JOURNAL ARTICLE

The effects of COVID-19 on pediatric anesthesiologists: A survey of the members of the Society for Pediatric Anesthesia

Rebecca D Margolis, Kim M Strupp, Abbie O Beacham, Myron Yaster, Thomas M Austin, Andrew W Macrae, Laura Diaz-Berenstain, Norah R Janosy
Anesthesia and Analgesia 2021 January 12
33439606

BACKGROUND: The COVID-19 pandemic has affected the personal and professional lives of all healthcare workers. Anesthesiologists frequently perform virus-aerosolizing procedures, such as intubation and extubation, that place them at increased risk of infection. We sought to determine how the initial COVID-19 outbreak affected members of the Society for Pediatric Anesthesia (SPA) on both personal and professional levels. Specifically, we examined the potential effects of gender and age on personal stress, burnout, sleep deprivation, anxiety, and depression, assessed job satisfaction, and explored financial impact.

> Data shown:
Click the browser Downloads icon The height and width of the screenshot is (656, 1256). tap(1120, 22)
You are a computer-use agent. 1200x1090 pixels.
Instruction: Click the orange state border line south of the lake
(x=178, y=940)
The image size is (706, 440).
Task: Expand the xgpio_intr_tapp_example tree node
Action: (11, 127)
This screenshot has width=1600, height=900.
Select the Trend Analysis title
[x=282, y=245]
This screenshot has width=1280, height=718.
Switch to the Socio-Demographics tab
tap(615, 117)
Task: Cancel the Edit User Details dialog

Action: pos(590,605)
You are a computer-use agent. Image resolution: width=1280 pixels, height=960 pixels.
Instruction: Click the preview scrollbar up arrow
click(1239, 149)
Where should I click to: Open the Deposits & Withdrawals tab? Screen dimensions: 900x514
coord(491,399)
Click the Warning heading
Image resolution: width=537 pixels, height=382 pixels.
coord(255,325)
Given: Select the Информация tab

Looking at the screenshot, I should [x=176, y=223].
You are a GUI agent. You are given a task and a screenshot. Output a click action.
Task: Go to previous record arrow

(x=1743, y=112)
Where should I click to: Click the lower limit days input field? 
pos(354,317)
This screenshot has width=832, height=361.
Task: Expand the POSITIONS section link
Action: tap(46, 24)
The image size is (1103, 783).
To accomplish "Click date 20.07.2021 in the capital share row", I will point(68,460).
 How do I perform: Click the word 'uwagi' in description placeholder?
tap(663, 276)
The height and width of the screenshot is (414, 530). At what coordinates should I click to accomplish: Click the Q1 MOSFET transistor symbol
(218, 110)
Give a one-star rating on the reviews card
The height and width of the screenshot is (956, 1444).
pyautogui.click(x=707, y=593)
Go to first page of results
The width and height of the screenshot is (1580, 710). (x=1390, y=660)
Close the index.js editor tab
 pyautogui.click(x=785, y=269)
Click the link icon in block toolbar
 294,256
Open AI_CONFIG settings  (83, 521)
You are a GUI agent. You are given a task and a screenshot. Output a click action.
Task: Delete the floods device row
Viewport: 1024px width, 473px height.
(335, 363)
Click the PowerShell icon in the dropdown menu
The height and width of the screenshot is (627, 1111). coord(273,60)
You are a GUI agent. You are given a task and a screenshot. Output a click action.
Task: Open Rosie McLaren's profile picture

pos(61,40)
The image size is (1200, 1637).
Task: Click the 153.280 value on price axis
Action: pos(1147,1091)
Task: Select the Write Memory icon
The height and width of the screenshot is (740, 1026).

> To do:
A. In the abstract on COVID-19 and pediatric anesthesiologists, why are anesthesiologists said to be at increased risk of infection? Answer in one to three sentences.
B. Continue the abstract on COVID-19 and pediatric anesthesiologists from the end of its background section.
The items have nothing to do with this work.

> Outputs in order:
A. Anesthesiologists frequently perform procedures that aerosolize the virus, such as intubation and extubation. These procedures place them at increased risk of infection.

B.
METHODS: After receiving approval from the SPA Committees for Research and Quality and Safety, and the Colorado Multiple Institutional Review Board, we emailed a questionnaire to all 3,245 SPA members. The survey included 22 questions related to well-being and 13 questions related to effects of COVID-19 on current and future practice, finances, retirement planning, academic time and productivity, and clinical and home responsibilities. To address low initial response rates and quantify nonresponse bias, we sent a shortened follow-up survey to a randomly selected subsample (n=100) of SPA members who did not respond to the initial survey. Response differences between the two cohorts were determined.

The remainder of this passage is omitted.